Il a le rire facile et le sens de la formule qui fait mouche. Alfred Dogbé n’a pas non plus sa langue dans sa poche. La pièce qu’il présente dans le cadre du Festival d’Art Métis a pour titre "Tiens bon, Bonkano", jouée par un acteur nigérien lui aussi, Saleh Ado Mahamat. « C’est avant tout le fruit d’une recherche collective, d’un discours qui pourrait trouver prise dans la vie quotidienne de nos compatriotes et qui, en même temps, nous permet de développer quelque chose de notre ambition collective ».
Parce que, hâtons-nous de la préciser, même si c’est Alfred Dogbé qui s’exprime le plus volontiers, ses deux complices, l’acteur et également metteur en scène, Saleh Ado Mahamat, et Cheick Amadou, régisseur, ne sont jamais bien loin. Et puis, comment dire ? C’est certainement le propre d’un auteur que de savoir faire voyager, de transporter ses contemporains, tandis qu’ils restent assis sur leur chaise.
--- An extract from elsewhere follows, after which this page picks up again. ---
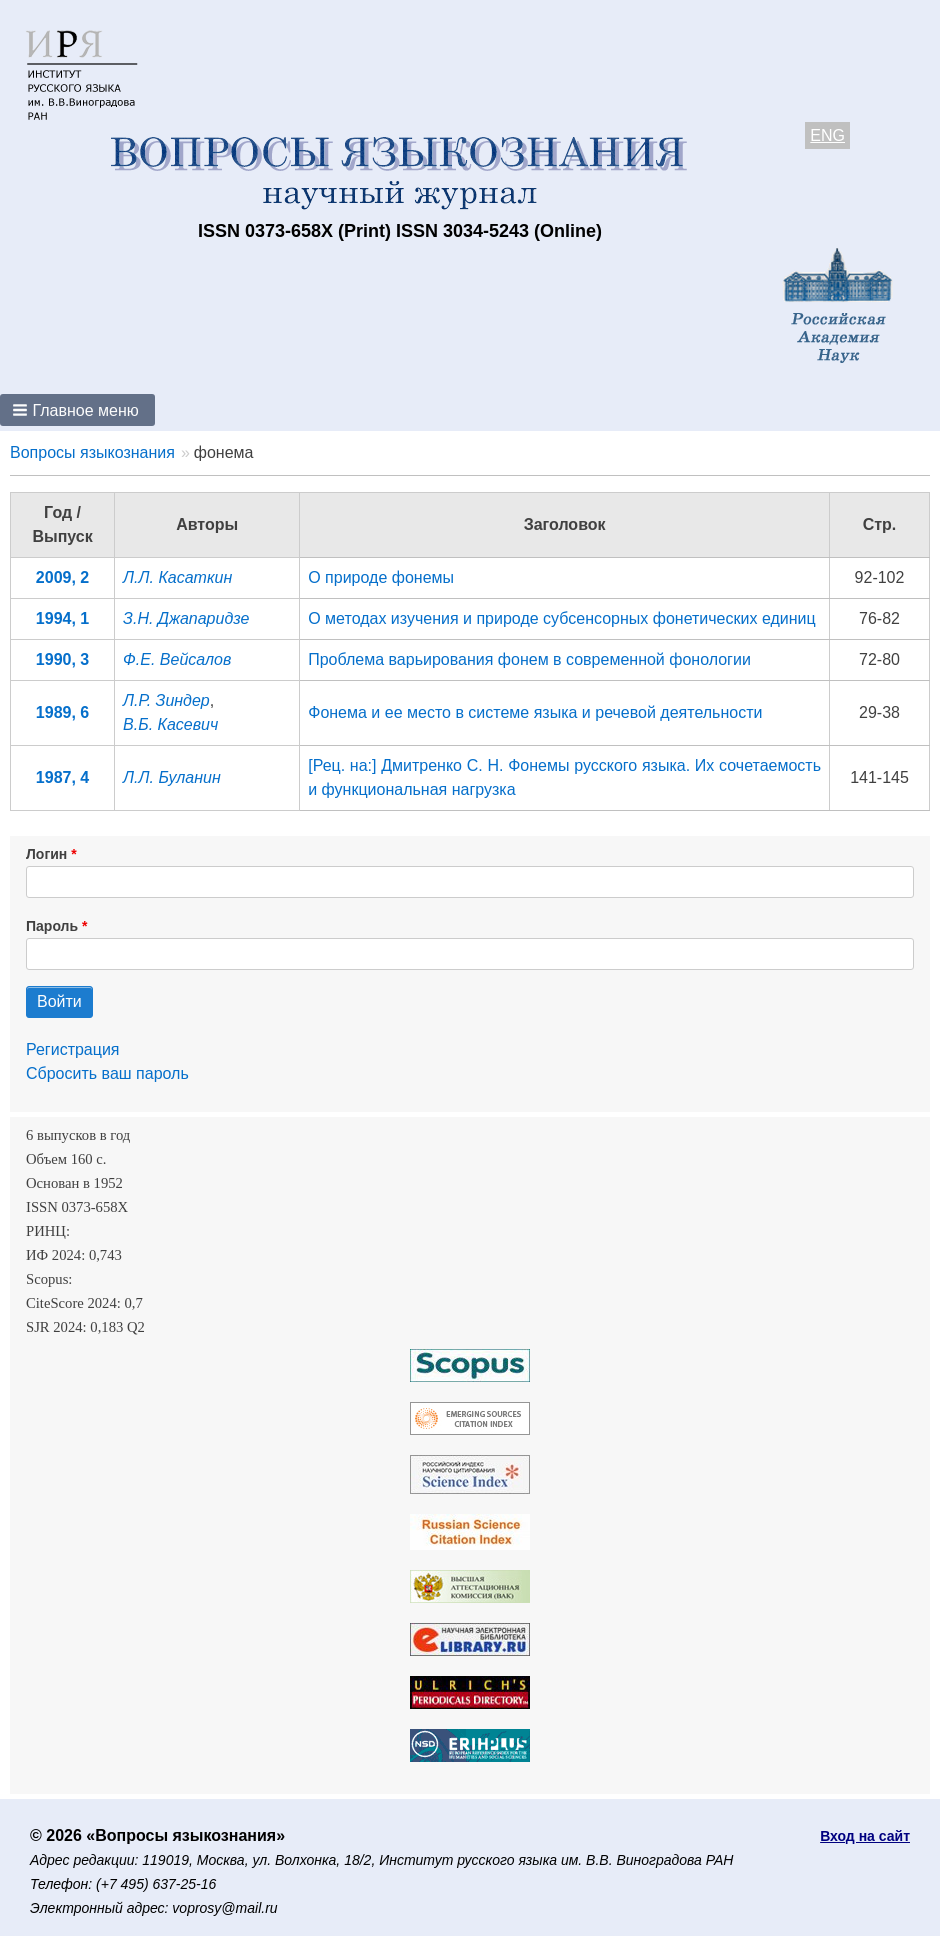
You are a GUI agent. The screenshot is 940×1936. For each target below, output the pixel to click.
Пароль (52, 926)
Ainsi, sous un petit chapiteau jouxtant le Dépôt de Rhum, surchauffé par un torride soleil approchant du zénith, Alfred nous a carrément emmené séance tenante dans son Niger natal. Oh, pas pour un circuit touristique, mais pour au contraire mieux faire connaître l’univers dans lequel ses amis et lui pataugent quotidiennement, dans une démocratie tout juste naissante…
Alfred et ses dalons prônent un « théâtre direct, construit, qui a des choses à dire ». Or, tient à préciser Alfred, ceux qui peuvent apporter leur aide financière pour la création se résument essentiellement à quelques ONG et à la coopération française.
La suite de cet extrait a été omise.